Any reasonable person would think that these major challenges in our education system would be the focus of a new government determined to put education at the heart of their programme. Instead today we have a prime minister trumpeting the return of grammar schools yet too scared to even mention the G word.
Theresa May thinks she can pull the wool over people’s eyes by talking about a turbo charged free school programme and the introduction of new selective free schools. What she’s really heralding today is an expansion of the two tier education system which has done so much to damage educational equality – and social mobility – in our country.
You only have to look at selective areas of the country for an evidence base of why selection is bad. In selective areas the attainment gap between disadvantaged pupils and their peers is at its widest. Poorer pupils perform worse in selective areas such as Kent than in non-selective areas like London. There are a tiny tiny few already high achieving children on free school meals in grammar schools compared with comprehensives. Just 3000 free school meal children across England attend grammars and in 7 out of 10 grammar schools all of the children on free school meals would fit in one classroom.
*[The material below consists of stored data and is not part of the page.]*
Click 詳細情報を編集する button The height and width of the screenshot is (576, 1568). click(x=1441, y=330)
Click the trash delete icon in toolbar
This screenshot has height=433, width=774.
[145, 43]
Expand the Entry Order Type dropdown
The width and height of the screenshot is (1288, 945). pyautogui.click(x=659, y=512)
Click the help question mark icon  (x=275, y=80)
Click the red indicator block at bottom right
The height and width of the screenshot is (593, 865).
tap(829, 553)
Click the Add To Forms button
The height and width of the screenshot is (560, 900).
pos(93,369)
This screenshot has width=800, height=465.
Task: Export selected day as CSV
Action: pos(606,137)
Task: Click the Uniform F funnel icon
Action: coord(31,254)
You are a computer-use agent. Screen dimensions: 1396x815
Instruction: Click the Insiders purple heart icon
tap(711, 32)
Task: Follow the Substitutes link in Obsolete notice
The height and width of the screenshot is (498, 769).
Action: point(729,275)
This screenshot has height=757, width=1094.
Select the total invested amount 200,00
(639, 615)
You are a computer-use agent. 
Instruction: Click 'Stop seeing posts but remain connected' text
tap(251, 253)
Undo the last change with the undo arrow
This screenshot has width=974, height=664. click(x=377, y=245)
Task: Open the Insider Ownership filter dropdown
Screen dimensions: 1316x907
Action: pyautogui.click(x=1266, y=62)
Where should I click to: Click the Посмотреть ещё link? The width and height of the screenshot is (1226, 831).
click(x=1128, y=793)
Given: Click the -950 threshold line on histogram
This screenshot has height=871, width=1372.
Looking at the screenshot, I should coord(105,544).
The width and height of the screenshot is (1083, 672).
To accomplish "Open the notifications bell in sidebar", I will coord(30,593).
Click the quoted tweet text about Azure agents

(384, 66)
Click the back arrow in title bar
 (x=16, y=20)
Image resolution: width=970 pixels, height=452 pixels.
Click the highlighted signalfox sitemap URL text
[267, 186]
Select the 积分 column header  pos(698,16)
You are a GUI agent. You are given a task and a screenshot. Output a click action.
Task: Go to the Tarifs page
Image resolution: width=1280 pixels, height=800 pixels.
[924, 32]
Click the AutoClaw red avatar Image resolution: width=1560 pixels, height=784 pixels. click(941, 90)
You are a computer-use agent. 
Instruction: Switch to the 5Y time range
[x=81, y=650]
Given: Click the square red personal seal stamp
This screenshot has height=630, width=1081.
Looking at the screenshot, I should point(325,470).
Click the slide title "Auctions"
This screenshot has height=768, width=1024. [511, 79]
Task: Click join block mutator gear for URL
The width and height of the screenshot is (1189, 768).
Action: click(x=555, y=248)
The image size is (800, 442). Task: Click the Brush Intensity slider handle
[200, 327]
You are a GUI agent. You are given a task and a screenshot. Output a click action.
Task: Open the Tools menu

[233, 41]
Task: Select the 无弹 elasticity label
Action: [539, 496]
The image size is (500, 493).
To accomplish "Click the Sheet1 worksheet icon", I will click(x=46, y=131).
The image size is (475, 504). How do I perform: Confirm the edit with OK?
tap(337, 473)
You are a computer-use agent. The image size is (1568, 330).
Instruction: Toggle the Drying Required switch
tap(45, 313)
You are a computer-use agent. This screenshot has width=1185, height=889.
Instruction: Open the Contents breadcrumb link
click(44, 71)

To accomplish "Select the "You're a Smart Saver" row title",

So why are ministers, from the prime minister down fixated on expanding selection to the detriment of our whole education system. Turning their backs on decades of hard evidence which shows grammars hamper social mobility rather than boost it. It’s becoming increasingly clear that Theresa May and her government are only interested in improving things for an elite few. This grammar school plan will only benefit a tiny minority of disadvantaged children who are already the brightest in their cohort whilst the remainder struggle in underfunded second class schools of the government’s own definition.
Looking across at the Tory benches when grammar schools are discussed it’s clear that not everyone agrees with the PM. There is a progressive alliance in parliament against these plans. It’s now time to mobilise this and win the argument in parliament and the country that Theresa May’s divisive grammar school plan is not the best option for our children.